▸ Aufgabe: Ordne alle Zeilen der Daten unten als Markdown-Tabelle mit den Spalten „Nr“ und „Zeile“ an und lass Leerzeilen weg. Die Bilder gehören nicht in die Antwort.

▸ Daten zur Übung:
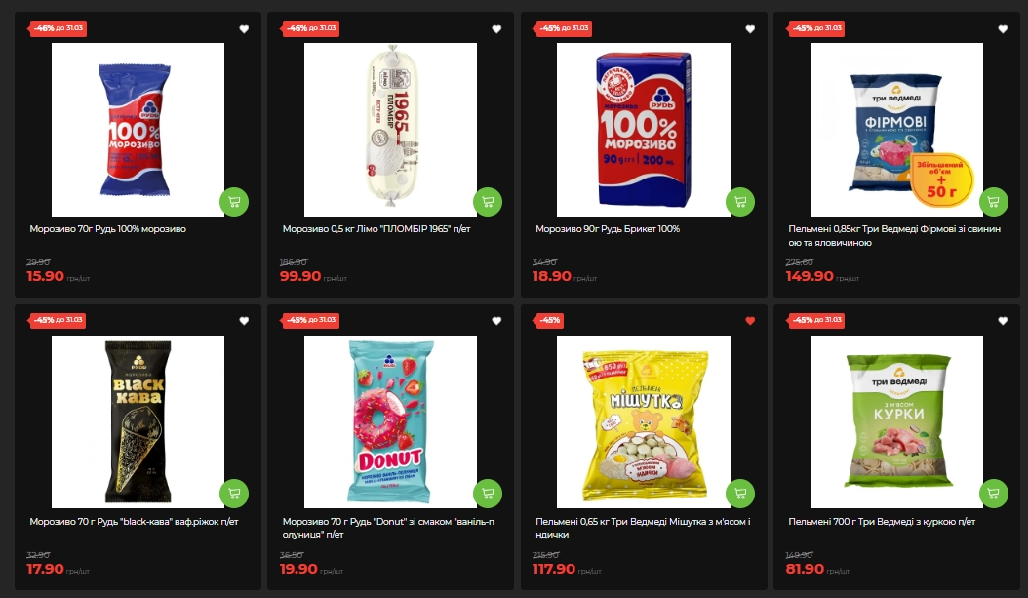1028x598 pixels.
Task: Add Три Ведмеді з куркою to cart
Action: (993, 493)
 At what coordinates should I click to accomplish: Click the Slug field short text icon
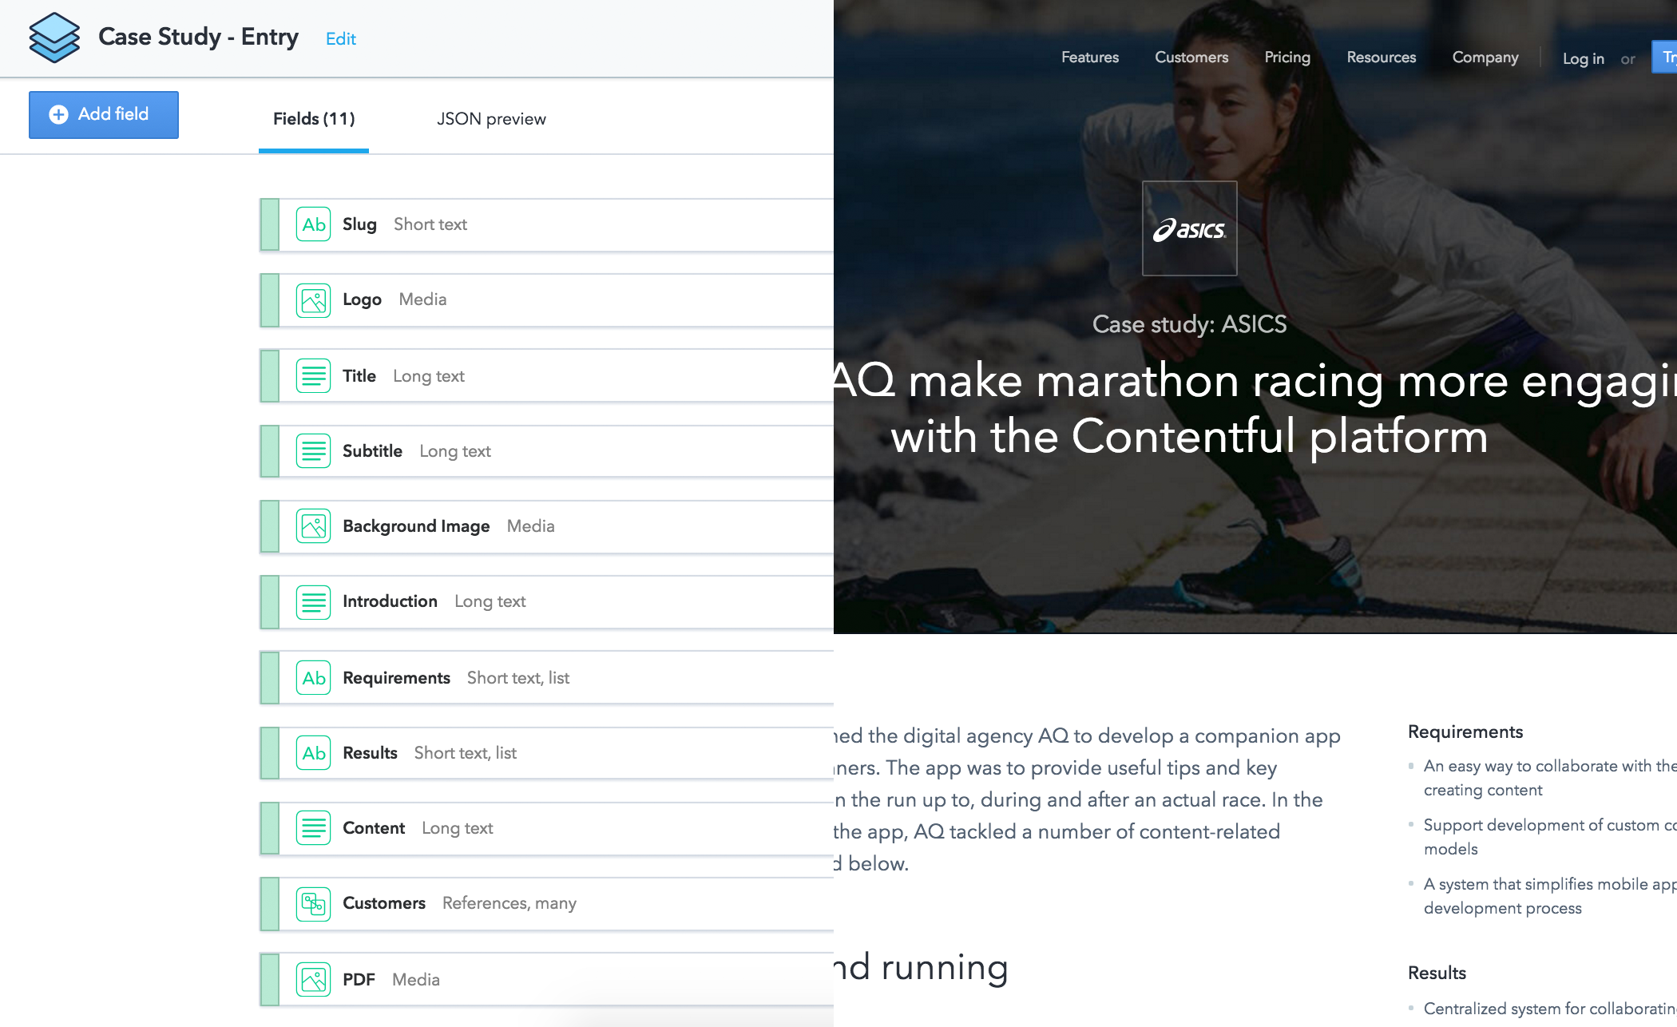tap(313, 224)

▸ Fertige Antwort:
| Nr | Zeile |
|---|---|
| 1 | 1028x598 pixels. |
| 2 | Task: Add Три Ведмеді з куркою to cart |
| 3 | Action: (993, 493) |
| 4 |  At what coordinates should I click to accomplish: Click the Slug field short text icon |
| 5 | tap(313, 224) |